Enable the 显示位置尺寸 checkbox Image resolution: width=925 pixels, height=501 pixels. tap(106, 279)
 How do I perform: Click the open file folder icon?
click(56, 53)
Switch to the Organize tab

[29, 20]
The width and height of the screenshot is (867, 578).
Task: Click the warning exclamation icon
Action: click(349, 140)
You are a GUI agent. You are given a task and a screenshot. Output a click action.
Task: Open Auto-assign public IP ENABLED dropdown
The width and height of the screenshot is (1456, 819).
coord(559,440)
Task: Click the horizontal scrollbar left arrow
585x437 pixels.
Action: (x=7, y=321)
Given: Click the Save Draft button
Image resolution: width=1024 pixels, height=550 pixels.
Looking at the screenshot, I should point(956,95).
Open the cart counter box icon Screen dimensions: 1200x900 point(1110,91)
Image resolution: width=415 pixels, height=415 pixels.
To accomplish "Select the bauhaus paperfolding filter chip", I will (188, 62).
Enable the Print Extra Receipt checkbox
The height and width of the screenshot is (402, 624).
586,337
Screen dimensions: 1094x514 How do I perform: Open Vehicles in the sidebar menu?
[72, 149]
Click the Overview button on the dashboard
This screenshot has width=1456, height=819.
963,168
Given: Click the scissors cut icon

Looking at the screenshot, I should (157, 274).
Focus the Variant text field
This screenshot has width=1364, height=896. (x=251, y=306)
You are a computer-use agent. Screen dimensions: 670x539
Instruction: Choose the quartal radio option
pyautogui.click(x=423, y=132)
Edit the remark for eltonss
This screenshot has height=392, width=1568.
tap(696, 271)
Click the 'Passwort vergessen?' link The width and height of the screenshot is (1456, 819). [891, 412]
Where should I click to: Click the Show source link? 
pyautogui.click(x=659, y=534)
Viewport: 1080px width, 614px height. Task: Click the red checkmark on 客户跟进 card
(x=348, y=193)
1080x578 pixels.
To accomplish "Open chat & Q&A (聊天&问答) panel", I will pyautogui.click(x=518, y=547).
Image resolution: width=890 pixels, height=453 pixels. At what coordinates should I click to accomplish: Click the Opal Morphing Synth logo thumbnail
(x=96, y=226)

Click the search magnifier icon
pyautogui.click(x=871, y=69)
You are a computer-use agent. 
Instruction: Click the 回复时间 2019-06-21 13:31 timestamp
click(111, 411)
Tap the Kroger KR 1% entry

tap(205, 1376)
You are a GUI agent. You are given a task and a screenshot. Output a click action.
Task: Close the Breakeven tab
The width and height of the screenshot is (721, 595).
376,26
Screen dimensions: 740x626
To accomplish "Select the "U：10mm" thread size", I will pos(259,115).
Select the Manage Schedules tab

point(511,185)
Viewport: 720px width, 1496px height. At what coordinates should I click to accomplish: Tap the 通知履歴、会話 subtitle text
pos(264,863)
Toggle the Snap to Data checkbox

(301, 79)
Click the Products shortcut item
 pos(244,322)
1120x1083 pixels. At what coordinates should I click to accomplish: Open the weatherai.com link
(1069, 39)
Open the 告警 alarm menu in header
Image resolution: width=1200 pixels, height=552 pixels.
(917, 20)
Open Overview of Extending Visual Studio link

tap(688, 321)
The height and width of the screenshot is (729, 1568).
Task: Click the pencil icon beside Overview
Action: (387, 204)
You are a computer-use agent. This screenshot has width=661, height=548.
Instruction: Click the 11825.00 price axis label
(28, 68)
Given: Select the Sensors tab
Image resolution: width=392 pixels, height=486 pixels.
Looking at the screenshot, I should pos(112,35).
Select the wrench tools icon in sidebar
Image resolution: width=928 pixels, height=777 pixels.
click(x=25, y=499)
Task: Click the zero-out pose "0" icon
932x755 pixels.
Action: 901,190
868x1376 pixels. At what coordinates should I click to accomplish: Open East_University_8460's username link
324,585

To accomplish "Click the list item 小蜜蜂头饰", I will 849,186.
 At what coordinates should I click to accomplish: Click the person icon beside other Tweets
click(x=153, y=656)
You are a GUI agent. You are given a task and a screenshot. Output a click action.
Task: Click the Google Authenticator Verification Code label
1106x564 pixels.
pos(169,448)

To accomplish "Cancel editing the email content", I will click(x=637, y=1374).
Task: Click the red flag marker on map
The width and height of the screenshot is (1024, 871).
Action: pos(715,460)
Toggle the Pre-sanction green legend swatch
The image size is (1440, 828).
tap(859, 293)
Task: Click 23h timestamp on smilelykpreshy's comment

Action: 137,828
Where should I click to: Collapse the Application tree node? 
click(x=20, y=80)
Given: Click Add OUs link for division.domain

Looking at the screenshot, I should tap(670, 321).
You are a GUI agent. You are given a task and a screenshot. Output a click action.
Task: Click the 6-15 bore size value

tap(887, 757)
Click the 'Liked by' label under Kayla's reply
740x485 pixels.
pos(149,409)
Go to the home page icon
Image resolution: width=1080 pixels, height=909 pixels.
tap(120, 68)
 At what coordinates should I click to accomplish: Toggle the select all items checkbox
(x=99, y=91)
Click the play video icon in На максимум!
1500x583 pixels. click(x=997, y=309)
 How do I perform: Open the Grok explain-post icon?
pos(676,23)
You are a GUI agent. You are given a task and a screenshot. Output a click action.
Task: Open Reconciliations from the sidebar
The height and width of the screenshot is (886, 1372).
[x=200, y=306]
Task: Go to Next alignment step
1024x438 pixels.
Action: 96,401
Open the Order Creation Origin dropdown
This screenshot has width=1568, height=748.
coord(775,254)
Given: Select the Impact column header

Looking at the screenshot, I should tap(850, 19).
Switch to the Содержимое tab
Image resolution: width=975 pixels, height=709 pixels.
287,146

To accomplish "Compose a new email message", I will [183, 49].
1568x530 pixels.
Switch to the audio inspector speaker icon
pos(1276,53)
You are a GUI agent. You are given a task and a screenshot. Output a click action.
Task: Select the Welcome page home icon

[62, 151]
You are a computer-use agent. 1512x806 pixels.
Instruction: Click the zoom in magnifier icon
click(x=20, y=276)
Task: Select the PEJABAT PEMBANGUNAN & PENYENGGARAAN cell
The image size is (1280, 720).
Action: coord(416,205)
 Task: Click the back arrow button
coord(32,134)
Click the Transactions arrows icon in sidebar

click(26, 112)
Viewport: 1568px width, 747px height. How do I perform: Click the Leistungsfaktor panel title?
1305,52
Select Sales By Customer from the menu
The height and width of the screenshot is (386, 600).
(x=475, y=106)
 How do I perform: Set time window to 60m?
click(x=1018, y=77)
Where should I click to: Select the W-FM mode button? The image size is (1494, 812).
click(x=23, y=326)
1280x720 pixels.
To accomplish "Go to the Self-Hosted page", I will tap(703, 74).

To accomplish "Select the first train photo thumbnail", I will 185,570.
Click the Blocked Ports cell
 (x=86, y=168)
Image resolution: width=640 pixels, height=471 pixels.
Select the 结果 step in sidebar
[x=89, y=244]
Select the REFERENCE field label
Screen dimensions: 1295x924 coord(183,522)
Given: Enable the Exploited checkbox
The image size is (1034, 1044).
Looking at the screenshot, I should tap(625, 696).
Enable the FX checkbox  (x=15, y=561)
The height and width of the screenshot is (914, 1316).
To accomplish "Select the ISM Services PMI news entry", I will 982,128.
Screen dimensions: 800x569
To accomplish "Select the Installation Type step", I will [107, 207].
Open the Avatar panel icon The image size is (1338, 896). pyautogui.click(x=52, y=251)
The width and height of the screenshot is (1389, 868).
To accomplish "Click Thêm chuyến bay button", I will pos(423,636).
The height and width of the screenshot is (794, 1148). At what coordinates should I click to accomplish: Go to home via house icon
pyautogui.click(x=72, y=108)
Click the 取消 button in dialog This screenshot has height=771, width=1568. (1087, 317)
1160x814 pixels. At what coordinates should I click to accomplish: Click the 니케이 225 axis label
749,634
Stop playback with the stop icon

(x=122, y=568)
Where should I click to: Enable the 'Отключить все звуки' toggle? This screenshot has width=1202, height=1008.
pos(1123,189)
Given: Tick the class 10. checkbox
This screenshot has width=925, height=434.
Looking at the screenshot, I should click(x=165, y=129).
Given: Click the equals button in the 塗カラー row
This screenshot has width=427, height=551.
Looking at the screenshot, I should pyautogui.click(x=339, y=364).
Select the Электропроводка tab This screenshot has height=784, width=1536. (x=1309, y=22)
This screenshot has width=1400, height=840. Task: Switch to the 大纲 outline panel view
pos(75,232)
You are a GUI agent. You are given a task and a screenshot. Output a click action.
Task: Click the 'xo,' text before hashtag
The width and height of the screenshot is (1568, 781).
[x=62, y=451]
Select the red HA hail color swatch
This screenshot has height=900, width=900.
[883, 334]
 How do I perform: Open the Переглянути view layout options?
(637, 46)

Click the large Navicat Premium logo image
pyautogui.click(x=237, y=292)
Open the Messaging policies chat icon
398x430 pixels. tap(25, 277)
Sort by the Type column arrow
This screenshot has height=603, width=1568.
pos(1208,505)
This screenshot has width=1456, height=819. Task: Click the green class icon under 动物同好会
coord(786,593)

----

● **TASK STATEMENT**: Taking the records from the top, repeat each line exactly until you have repeated the line that contains "You are a computer-use agent. Screen".

● **COMPLETED EXERCISE**:
Enable the 显示位置尺寸 checkbox Image resolution: width=925 pixels, height=501 pixels. tap(106, 279)
 How do I perform: Click the open file folder icon?
click(56, 53)
Switch to the Organize tab

[29, 20]
The width and height of the screenshot is (867, 578).
Task: Click the warning exclamation icon
Action: click(349, 140)
You are a GUI agent. You are given a task and a screenshot. Output a click action.
Task: Open Auto-assign public IP ENABLED dropdown
The width and height of the screenshot is (1456, 819).
coord(559,440)
Task: Click the horizontal scrollbar left arrow
585x437 pixels.
Action: (x=7, y=321)
Given: Click the Save Draft button
Image resolution: width=1024 pixels, height=550 pixels.
Looking at the screenshot, I should point(956,95).
Open the cart counter box icon Screen dimensions: 1200x900 point(1110,91)
Image resolution: width=415 pixels, height=415 pixels.
To accomplish "Select the bauhaus paperfolding filter chip", I will (188, 62).
Enable the Print Extra Receipt checkbox
The height and width of the screenshot is (402, 624).
586,337
Screen dimensions: 1094x514 How do I perform: Open Vehicles in the sidebar menu?
[72, 149]
Click the Overview button on the dashboard
This screenshot has width=1456, height=819.
963,168
Given: Click the scissors cut icon

Looking at the screenshot, I should (157, 274).
Focus the Variant text field
This screenshot has width=1364, height=896. (x=251, y=306)
You are a computer-use agent. Screen dimensions: 670x539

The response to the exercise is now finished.